═══ Task material ═══

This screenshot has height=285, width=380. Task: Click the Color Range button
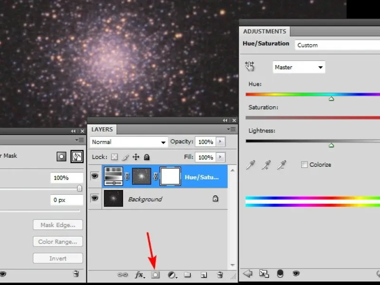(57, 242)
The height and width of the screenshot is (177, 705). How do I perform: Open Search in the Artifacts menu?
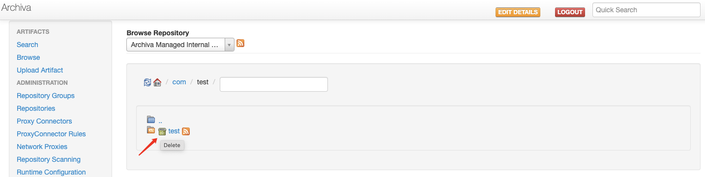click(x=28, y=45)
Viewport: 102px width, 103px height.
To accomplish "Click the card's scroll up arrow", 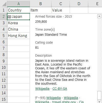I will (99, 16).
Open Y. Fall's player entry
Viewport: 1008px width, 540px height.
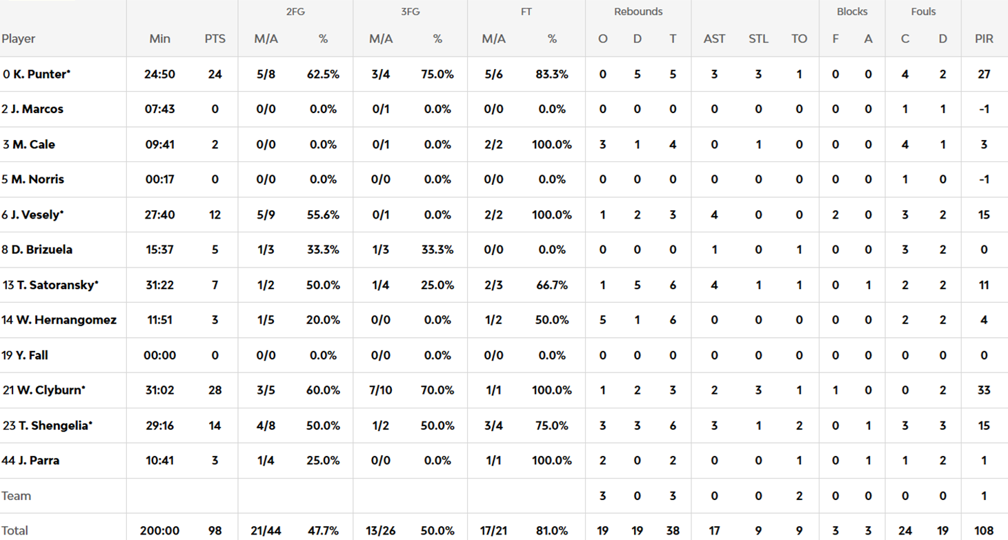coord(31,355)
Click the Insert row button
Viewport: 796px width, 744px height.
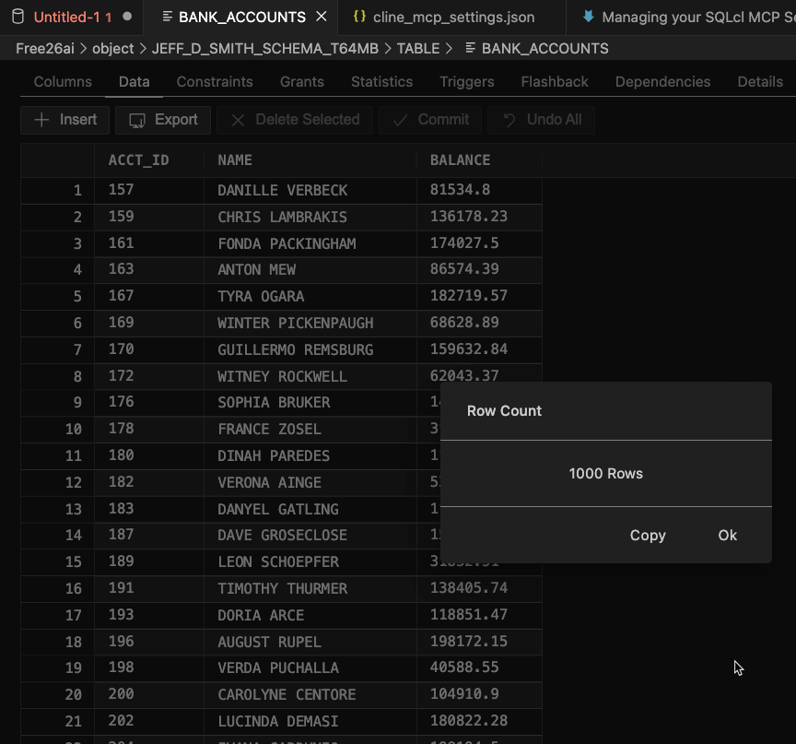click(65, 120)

═══
═══ Task material ═══

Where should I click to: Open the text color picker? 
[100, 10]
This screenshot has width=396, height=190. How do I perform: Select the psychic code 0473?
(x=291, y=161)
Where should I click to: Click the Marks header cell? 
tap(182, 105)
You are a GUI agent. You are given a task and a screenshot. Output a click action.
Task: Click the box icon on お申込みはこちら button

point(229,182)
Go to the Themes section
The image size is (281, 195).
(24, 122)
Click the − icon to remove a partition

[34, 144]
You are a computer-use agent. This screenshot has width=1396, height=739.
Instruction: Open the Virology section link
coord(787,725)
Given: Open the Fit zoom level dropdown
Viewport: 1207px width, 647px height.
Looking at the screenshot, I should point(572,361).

═══

◆ Activity
Each line above that contains "agent" must be copied out.

◆ Task answer
You are a GUI agent. You are given a task and a screenshot. Output a click action.
You are a computer-use agent. This screenshot has width=1396, height=739.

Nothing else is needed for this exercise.